> AIM
Please rewrite the data starting at the line containing "Expand the Acción" and ending at the line containing "pos(285,708)" as a two-column CSV with the headers input and output, one row per pair. Put each value in a single quoted field and replace its line breaks with spaces.

> THE RECORDS

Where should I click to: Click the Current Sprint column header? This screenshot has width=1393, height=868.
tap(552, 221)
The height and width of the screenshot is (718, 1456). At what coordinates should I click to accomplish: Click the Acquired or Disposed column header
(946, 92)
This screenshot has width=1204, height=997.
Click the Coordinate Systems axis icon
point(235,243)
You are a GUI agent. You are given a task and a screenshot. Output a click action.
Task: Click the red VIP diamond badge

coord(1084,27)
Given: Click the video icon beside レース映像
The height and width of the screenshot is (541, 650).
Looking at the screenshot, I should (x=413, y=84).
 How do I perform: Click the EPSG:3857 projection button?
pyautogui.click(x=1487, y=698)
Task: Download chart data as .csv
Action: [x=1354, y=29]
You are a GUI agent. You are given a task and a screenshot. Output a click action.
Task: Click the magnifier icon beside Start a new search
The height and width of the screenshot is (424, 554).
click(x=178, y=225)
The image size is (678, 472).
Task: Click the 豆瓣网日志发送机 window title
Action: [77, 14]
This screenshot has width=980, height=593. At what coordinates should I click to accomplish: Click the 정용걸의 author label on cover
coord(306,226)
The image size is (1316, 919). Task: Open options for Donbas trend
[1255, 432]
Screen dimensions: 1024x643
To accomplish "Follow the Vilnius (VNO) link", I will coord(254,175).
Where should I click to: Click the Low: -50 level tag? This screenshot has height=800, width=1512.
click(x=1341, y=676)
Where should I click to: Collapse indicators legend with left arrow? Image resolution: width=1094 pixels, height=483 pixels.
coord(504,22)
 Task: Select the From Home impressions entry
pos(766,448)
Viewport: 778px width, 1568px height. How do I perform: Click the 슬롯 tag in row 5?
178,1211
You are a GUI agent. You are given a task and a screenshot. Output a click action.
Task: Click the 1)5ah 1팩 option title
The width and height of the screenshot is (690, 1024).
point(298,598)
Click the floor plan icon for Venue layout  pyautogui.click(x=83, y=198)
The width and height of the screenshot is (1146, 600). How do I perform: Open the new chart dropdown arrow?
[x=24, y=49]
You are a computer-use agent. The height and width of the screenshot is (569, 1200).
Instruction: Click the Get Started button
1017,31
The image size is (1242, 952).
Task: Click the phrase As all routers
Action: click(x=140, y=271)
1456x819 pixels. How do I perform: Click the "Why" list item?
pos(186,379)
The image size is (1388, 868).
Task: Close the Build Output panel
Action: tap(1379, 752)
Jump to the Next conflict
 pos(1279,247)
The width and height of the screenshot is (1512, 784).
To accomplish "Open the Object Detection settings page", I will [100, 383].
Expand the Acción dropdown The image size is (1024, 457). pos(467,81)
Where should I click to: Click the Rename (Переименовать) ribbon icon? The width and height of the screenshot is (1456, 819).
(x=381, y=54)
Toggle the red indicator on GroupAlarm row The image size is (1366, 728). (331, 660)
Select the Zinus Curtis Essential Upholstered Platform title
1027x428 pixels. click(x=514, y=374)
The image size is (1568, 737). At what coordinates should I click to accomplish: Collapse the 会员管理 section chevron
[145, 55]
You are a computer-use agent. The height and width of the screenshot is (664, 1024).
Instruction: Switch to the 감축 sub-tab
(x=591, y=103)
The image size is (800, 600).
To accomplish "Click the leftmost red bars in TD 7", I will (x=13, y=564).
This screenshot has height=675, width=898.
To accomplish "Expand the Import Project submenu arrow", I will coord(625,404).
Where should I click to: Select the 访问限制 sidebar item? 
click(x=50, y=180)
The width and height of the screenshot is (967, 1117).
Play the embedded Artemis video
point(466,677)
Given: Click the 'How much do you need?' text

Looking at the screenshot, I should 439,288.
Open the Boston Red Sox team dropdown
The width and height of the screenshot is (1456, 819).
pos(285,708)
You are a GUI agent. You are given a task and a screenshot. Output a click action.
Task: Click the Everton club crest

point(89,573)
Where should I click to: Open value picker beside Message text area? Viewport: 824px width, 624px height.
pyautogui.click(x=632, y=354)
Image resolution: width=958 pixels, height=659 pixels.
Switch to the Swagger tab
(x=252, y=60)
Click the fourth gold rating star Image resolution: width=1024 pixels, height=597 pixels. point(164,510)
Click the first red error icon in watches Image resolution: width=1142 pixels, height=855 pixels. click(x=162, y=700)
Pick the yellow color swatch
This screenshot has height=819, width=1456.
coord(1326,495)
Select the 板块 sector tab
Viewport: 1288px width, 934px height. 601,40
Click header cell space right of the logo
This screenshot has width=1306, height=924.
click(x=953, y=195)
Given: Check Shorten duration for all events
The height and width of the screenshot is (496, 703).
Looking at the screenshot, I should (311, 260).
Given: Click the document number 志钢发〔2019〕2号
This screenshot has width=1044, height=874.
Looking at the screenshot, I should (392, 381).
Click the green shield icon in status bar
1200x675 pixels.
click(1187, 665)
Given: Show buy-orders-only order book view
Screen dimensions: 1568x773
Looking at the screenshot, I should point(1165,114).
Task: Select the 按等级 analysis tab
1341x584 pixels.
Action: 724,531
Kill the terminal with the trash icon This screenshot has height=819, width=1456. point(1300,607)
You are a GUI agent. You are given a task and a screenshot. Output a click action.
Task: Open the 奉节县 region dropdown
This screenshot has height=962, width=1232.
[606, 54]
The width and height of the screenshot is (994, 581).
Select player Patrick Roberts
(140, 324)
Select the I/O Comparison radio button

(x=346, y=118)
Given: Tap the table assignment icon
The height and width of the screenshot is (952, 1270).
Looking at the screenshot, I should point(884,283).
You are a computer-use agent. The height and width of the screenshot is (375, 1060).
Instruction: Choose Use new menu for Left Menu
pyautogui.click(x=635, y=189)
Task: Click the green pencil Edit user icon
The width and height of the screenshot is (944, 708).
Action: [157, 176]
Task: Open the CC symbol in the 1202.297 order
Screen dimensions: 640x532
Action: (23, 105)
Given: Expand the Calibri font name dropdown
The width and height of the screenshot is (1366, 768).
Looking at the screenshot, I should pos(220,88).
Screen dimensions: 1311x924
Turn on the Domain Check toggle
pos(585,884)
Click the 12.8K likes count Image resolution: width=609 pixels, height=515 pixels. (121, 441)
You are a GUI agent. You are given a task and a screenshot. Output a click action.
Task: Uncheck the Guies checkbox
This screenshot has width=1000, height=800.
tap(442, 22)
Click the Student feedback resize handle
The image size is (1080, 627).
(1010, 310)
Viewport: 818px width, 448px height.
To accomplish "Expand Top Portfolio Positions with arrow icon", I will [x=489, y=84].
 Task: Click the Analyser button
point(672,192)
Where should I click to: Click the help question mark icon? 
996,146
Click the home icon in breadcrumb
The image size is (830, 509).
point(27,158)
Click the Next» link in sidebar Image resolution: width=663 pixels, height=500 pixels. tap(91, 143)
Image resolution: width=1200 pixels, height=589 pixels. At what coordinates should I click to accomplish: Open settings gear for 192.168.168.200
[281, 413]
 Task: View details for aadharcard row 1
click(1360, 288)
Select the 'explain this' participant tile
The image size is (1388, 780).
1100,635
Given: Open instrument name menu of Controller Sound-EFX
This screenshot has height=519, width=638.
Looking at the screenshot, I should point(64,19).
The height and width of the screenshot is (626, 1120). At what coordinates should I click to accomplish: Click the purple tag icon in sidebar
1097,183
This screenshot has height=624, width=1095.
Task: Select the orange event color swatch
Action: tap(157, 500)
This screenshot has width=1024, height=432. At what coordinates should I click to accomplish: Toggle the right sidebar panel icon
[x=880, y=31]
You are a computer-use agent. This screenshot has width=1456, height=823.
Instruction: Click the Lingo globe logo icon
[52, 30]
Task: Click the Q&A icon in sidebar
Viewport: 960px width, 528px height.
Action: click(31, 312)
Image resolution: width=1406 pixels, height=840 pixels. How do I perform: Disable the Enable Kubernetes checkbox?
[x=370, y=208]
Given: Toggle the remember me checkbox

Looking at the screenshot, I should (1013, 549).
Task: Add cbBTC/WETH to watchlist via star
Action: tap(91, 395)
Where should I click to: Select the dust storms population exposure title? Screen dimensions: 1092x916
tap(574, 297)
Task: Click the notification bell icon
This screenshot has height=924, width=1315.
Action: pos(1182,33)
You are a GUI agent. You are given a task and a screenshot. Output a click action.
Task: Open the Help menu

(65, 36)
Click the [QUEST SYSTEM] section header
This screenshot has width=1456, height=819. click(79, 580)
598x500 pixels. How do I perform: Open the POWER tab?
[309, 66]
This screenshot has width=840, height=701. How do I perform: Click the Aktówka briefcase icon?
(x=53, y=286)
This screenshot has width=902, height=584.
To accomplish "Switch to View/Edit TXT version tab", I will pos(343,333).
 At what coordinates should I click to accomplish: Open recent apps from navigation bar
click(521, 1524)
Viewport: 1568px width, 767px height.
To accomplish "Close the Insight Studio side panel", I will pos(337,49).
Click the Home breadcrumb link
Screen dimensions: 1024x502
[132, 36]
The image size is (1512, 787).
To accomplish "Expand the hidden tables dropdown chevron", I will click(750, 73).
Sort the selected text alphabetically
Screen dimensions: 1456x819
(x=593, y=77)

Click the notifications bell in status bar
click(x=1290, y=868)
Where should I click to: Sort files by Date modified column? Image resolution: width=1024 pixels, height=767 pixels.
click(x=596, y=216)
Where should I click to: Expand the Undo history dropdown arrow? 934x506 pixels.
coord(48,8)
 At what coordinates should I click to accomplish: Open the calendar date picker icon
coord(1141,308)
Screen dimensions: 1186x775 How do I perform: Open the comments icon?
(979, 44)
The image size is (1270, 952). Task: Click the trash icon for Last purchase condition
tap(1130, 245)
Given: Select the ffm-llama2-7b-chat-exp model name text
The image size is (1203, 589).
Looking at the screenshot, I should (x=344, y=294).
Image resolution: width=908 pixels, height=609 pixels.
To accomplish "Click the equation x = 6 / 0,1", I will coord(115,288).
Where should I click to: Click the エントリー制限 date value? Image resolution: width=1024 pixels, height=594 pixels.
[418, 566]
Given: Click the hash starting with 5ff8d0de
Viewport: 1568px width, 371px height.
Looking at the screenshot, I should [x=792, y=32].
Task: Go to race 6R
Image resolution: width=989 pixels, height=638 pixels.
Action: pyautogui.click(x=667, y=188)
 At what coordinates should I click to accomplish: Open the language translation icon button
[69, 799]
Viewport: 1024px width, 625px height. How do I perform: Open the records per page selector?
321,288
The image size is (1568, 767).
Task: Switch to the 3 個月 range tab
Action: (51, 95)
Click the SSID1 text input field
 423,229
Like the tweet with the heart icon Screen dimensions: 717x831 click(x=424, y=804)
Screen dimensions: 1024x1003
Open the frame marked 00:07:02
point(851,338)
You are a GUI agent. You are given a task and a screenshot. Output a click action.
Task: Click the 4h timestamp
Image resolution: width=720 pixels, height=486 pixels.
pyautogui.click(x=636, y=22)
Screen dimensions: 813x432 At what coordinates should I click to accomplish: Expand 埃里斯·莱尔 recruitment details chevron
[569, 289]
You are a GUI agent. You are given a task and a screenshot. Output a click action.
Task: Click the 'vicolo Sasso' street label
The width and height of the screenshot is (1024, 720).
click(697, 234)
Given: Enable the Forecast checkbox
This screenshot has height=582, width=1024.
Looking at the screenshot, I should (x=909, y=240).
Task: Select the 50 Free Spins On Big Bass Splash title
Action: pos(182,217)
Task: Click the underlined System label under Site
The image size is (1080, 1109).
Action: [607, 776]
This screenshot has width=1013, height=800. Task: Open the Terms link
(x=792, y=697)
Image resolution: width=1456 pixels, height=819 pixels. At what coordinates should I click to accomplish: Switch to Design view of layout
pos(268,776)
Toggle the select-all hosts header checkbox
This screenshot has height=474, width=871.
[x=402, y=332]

> TASK SOLUTION
input,output
"Expand the Acción dropdown The image size is (1024, 457).","pos(467,81)"
"Where should I click to: Click the Rename (Переименовать) ribbon icon? The width and height of the screenshot is (1456, 819).","(x=381, y=54)"
"Toggle the red indicator on GroupAlarm row The image size is (1366, 728).","(331, 660)"
"Select the Zinus Curtis Essential Upholstered Platform title","1027x428 pixels. click(x=514, y=374)"
"The image size is (1568, 737). At what coordinates should I click to accomplish: Collapse the 会员管理 section chevron","[145, 55]"
"You are a computer-use agent. The height and width of the screenshot is (664, 1024). Instruction: Switch to the 감축 sub-tab","(x=591, y=103)"
"The image size is (800, 600). To accomplish ""Click the leftmost red bars in TD 7"",","I will (x=13, y=564)."
"This screenshot has height=675, width=898. To accomplish ""Expand the Import Project submenu arrow"",","I will coord(625,404)."
"Where should I click to: Select the 访问限制 sidebar item?","click(x=50, y=180)"
"The width and height of the screenshot is (967, 1117). Play the embedded Artemis video","point(466,677)"
"Given: Click the 'How much do you need?' text","Looking at the screenshot, I should 439,288."
"Open the Boston Red Sox team dropdown The width and height of the screenshot is (1456, 819).","pos(285,708)"